Increase intake of Omega-3 Fatty Acids:

During pregnancy and after pregnancy there is often a concern for the potential depletion of the maternal nutrient reservoir due to the needs of the growing foetus.

A nutrient that is particularly important for mental wellbeing and is also essential for the growth of the foetus’s brain, is DHA. This is an omega 3 fatty acid that is found in oily fish and is the primary structural component of brain tissue. It also plays a crucial role in the maintenance of brain cells and neurotransmitter metabolism. Our body can also convert plant sources of omegas 3’s into DHA, such as those found in flaxseeds or chia seeds into DHA, but the conversion can often very poor.

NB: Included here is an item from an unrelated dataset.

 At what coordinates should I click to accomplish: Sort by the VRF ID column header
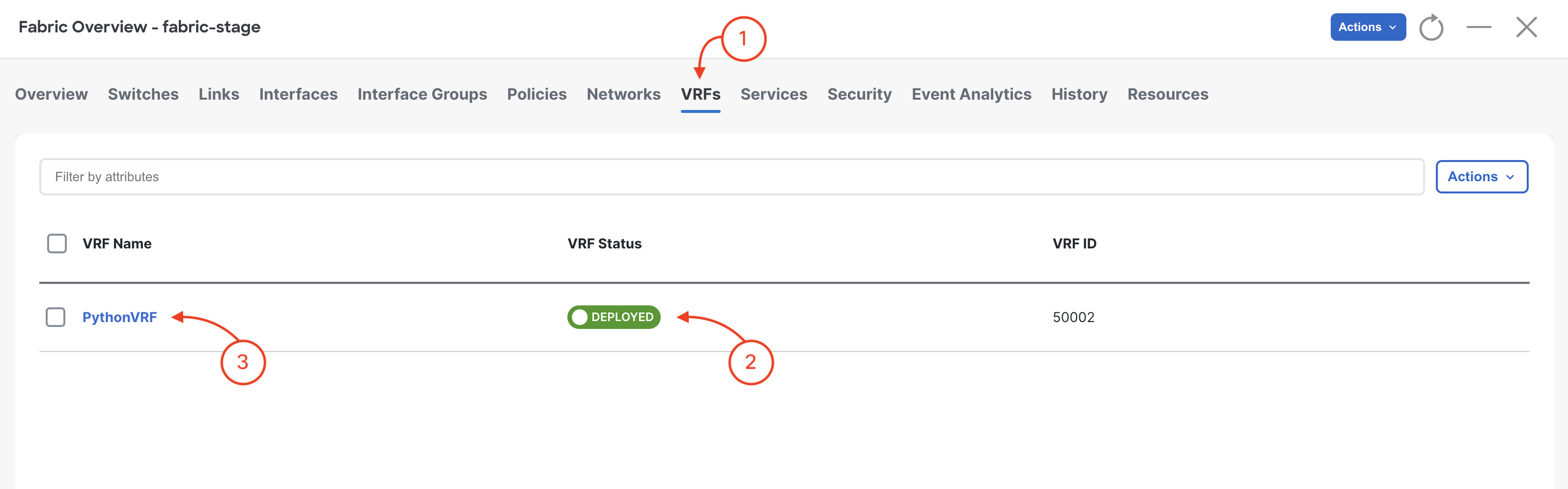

Deficiency in this nutrient during pregnancy is common, mainly due to higher requirements during foetal growth, which can lead to depletion. Another contributor is a lack of seafood intake (the most bioavailable source of DHA) due to concerns of mercury levels in fish during pregnancy.

DHA plays an important role in neurotransmitter metabolism, so deficiency in this nutrient has been correlated to symptoms of depression during pregnancy.

In order to support your intake of omega 3, aim to have 3 portions of oily fish a week from sources that are low in mercury. These are mainly small fish that have a short life-span such as sardines, mackerel and herring.

If you are vegetarian or vegan, although omega 3 is less readily available, it is still possible to get this nutrient from your diet through flax seeds, chia seeds, walnuts and seaweed.

If you feel you may not be getting enough through your diet, you may want to consider using a good quality fish oil supplement (or algae based supplement if vegan) as an option. With fish oils, aim to choose a supplement that has been filtered for heavy metals and other pollutants to make sure you’re getting the full benefits of the omega 3 oils.

Exercise and Personalised Nutritional Therapy:

In addition to diet, there are many other things you can also do to alleviate depression in pregnancy related to lifestyle, such as stress management through mindfulness or gentle movement such as pre or post natal yoga, which have both shown to be incredibly helpful in encouraging mental wellbeing. If you feel you need extra support, personalised nutritional therapy can be very helpful as there can often be other drivers such as nutrient deficiencies and digestive complaints that can play a significant role in mental health and will need to be addressed in a way that is tailored to the individual. 

BANT (British Association for Applied Nutrition and Nutritional Therapy), have a large network of therapists you can use to find a therapist suitable for you.For wider help and information, you might want to contact the PANDAS Foundation, a charity who offer pre and post natal advice and support.